| Task instructions |
**A)** In the passage about Rabb's account, on what street was Rabb's apartment?
**B)** In the passage about Rabb's account, retype the stretch from "She said he took" through "later told her.".

| Selection |
While other family members kept their distance from Smith, Rabb said she remained close. "We had grown up like brother and sister," she said.

On Dec. 15, Rabb said Smith showed up at her Seaview Avenue apartment, carrying a large book bag and appearing out of sorts. She said he was drinking from a bottle of sake and showed her a small ax that he pulled out of the bag.

"He was talking about a book he was writing that was all about murder and rape and about Greek gods," she continued. She said she became concerned when Smith began talking about needing blood and being on a mission to get blood. She said he told her he was going to Beardsley Park and later intended to camp out on the porch of their old home on Brooks Street, where Gonzalez's body was later found.

But later that night Smith was back, banging on her apartment door complaining that he had blood all over him. She said she refused to let him in and he eventually went away.

He returned the next evening. Rabb said this time she let him, in only to see that Smith had blood all over his jeans. There was also blood on the small ax he was carrying.

She said he took a bath in her apartment and then stuffed his bloody clothing into a plastic bag. Then, sitting down at the dinner table with Rabb and her two young sons, she said he announced, "I got my blood."

Rabb said Smith related how he had gone to Beardsley Park looking for victims but didn't find anyone there. "He complained that Bridgeport wasn't the same city anymore, where people went to the park at night," she said.

But Smith had gone to the Brooks Street house, where a kindly Gonzalez, concerned that Smith would suffer from the cold if he slept outside, invited him to share the vacant apartment where Gonzalez was squatting.

"A voice told him, `this is your blood,' " Rabb said Smith later told her.

She said he then told her he then ate pieces of Gonzalez's brain and an eyeball as he stood over Rabb's brother's grave at Lakeview Cemetery, washing it down with the sake.

"He said the rush he got from doing that was something he had never experienced before," she said.

| Given records |
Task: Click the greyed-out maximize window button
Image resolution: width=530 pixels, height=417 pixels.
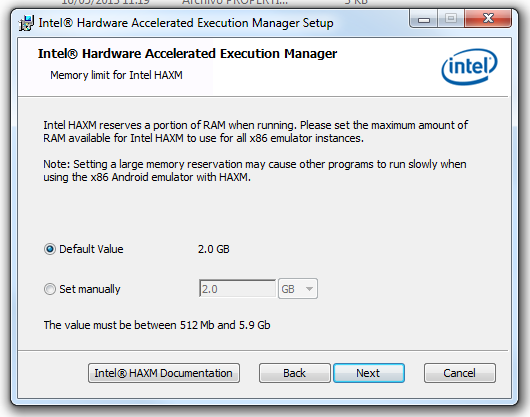Action: [x=451, y=19]
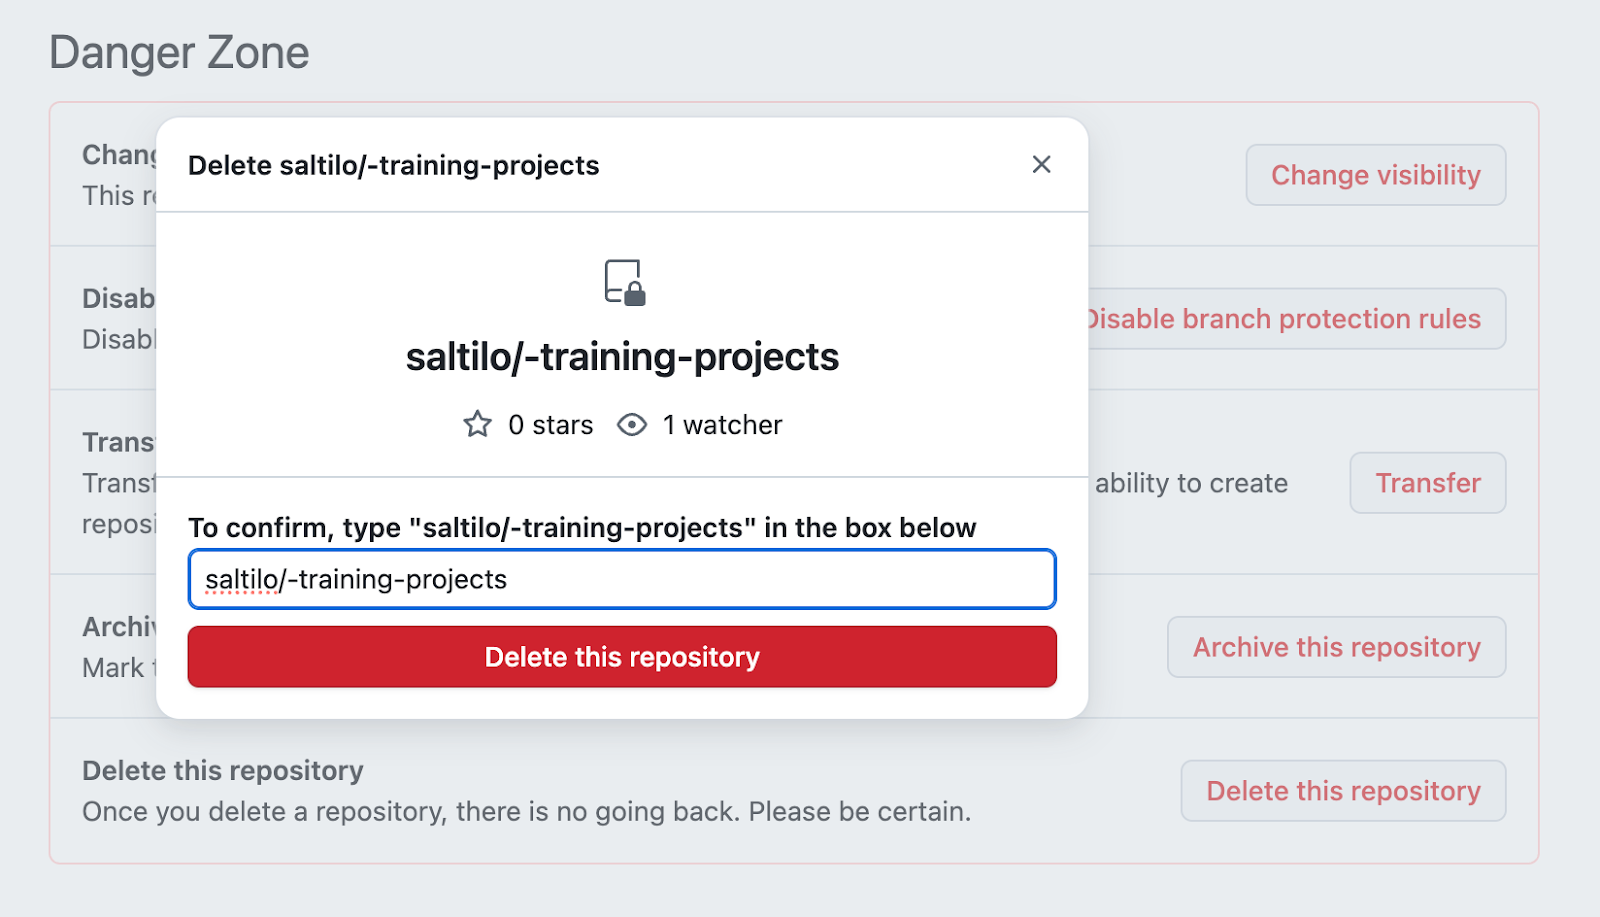1600x917 pixels.
Task: Click the deletion warning text at the bottom
Action: coord(526,811)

| The results |
**A)** Seaview Avenue

**B)**
She said he took a bath in her apartment and then stuffed his bloody clothing into a plastic bag. Then, sitting down at the dinner table with Rabb and her two young sons, she said he announced, "I got my blood."

Rabb said Smith related how he had gone to Beardsley Park looking for victims but didn't find anyone there. "He complained that Bridgeport wasn't the same city anymore, where people went to the park at night," she said.

But Smith had gone to the Brooks Street house, where a kindly Gonzalez, concerned that Smith would suffer from the cold if he slept outside, invited him to share the vacant apartment where Gonzalez was squatting.

"A voice told him, `this is your blood,' " Rabb said Smith later told her.